The ITIL Service Design process treats a service similar to the way the aircraft and software developer are handled in the above examples. When the network is treated as a service that must be subject to this same rigorous engineering process, the result is improved efficiency a high degree of predictability that reduces service disruptions caused by unexpected problems encountered during changes. This requires a great deal more engineering effort during the design and release processes, but the ROI is improved availability and reduction effort during implementation. Implementing the release package becomes a turn-key operation that should be performed by the operations or provisioning team rather than engineering. This paradigm shift often takes some time for an organization to grasp and function efficiently in, but will improve performance and efficiency and paves the way toward automated provisioning.
This is the Zen of the network service design continuum. It can’t be achieved unless there is a fundamental shift in the way the network engineering staff approaches network design. Engineering produces a blueprint can be implemented with a high degree of certainty. The network service is designed as a system with a well developed design package that address all aspects of the network topology and system lifecycle. Network hardware is standardized and standard systems are defined. Standards are developed in great detail. Configurations are designed from a systemic perspective in a manner that can be applied to standard systems using the other standards as inputs. The CMDB or some other authoritive data source will contain all the network configuration items and the relationships between them.

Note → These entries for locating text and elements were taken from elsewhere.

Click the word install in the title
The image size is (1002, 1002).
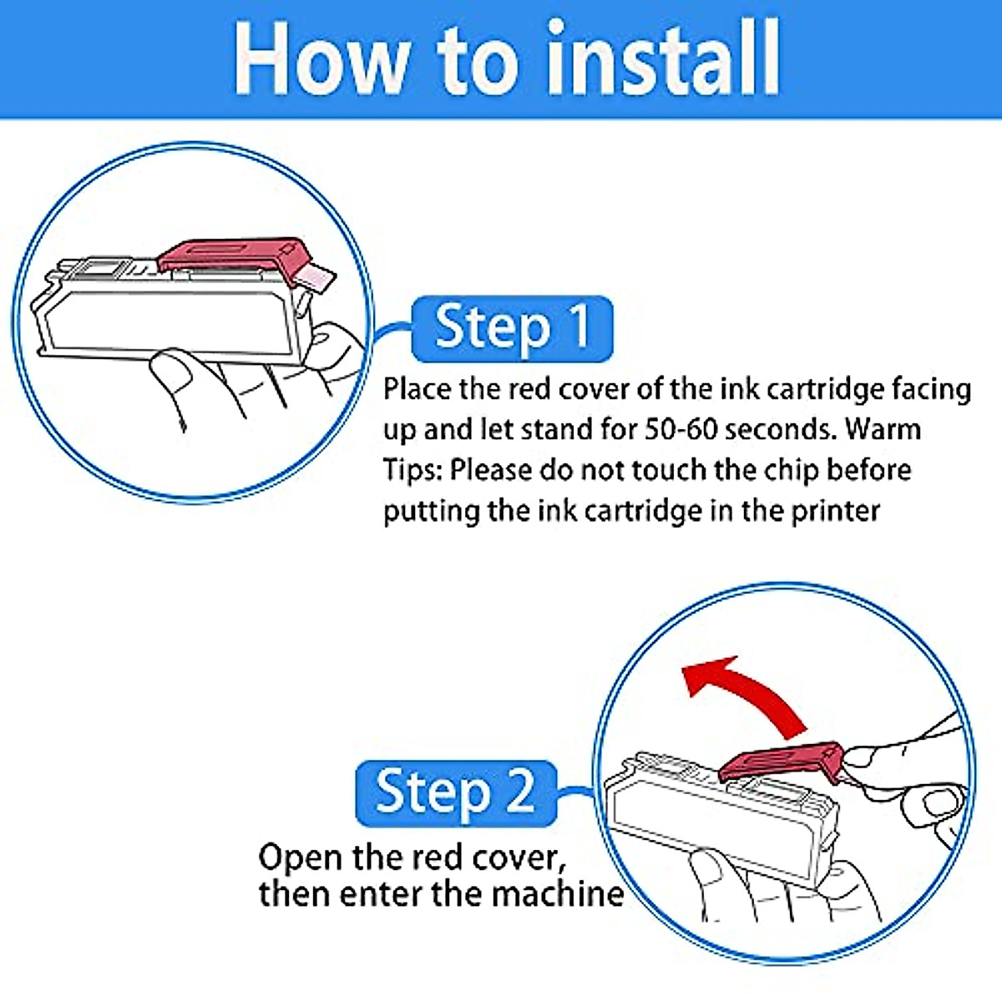pyautogui.click(x=662, y=58)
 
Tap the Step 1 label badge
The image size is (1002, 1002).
pyautogui.click(x=512, y=329)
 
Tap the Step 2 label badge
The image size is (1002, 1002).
pyautogui.click(x=456, y=793)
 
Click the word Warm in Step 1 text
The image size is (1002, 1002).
pyautogui.click(x=883, y=429)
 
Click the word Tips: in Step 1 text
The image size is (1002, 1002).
pyautogui.click(x=412, y=470)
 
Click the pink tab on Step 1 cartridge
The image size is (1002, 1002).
pyautogui.click(x=316, y=277)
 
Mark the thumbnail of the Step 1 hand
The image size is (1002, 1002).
pyautogui.click(x=175, y=374)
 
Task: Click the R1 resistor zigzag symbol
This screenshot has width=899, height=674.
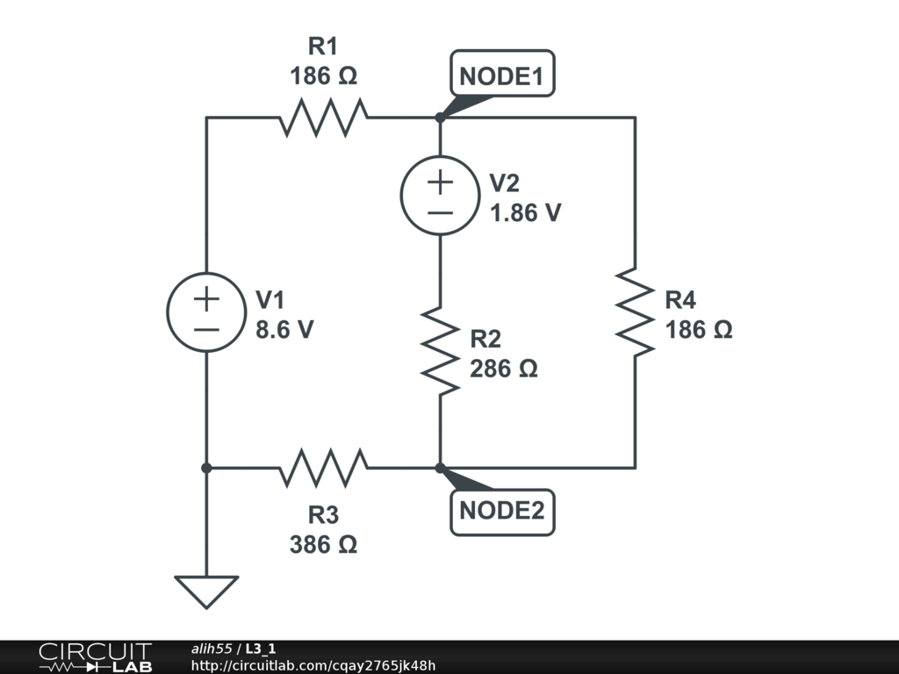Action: point(324,118)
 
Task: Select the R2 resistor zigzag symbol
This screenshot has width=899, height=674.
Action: point(440,350)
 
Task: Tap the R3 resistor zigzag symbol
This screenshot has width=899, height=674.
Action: point(324,468)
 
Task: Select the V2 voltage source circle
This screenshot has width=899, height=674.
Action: point(440,196)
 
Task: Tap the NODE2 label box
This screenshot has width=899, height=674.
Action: point(502,511)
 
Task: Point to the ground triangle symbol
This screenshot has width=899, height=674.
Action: point(206,591)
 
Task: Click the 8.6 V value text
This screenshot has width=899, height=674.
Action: point(284,331)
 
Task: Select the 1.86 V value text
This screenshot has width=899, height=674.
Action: point(525,213)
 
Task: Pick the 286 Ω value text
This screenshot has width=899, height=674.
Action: point(503,369)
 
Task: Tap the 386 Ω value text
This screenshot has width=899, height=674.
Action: point(323,544)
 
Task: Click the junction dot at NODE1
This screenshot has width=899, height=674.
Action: point(440,118)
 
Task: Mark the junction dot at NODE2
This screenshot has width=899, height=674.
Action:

A logical system is developed that addresses how these standards and relationships will be applied to any given implementation. This is all tested on individual components and as a system to ensure the system meets the desired design requirements and assess the impact of any changes that will have to be applied as a result of the release.
At this point the logic that has been developed to take the design and translate it to an implementation (provisioning) can be turned in to a automated routine that can produce the required configurations to provision all devices necessary to make any given change.
Some of the controls such as compliance checking become more of a spot check to verify that the automation is working effectively. Network engineers are no longer involved in provisioning, but in designing the service in a larger context. Provisioning becomes a repeatable process with a high degree of certainty. This greatly reduces the risk that Change management is attempting to control and makes this a workable process.
Most organizations with large or complex network would benefit greatly from this approach.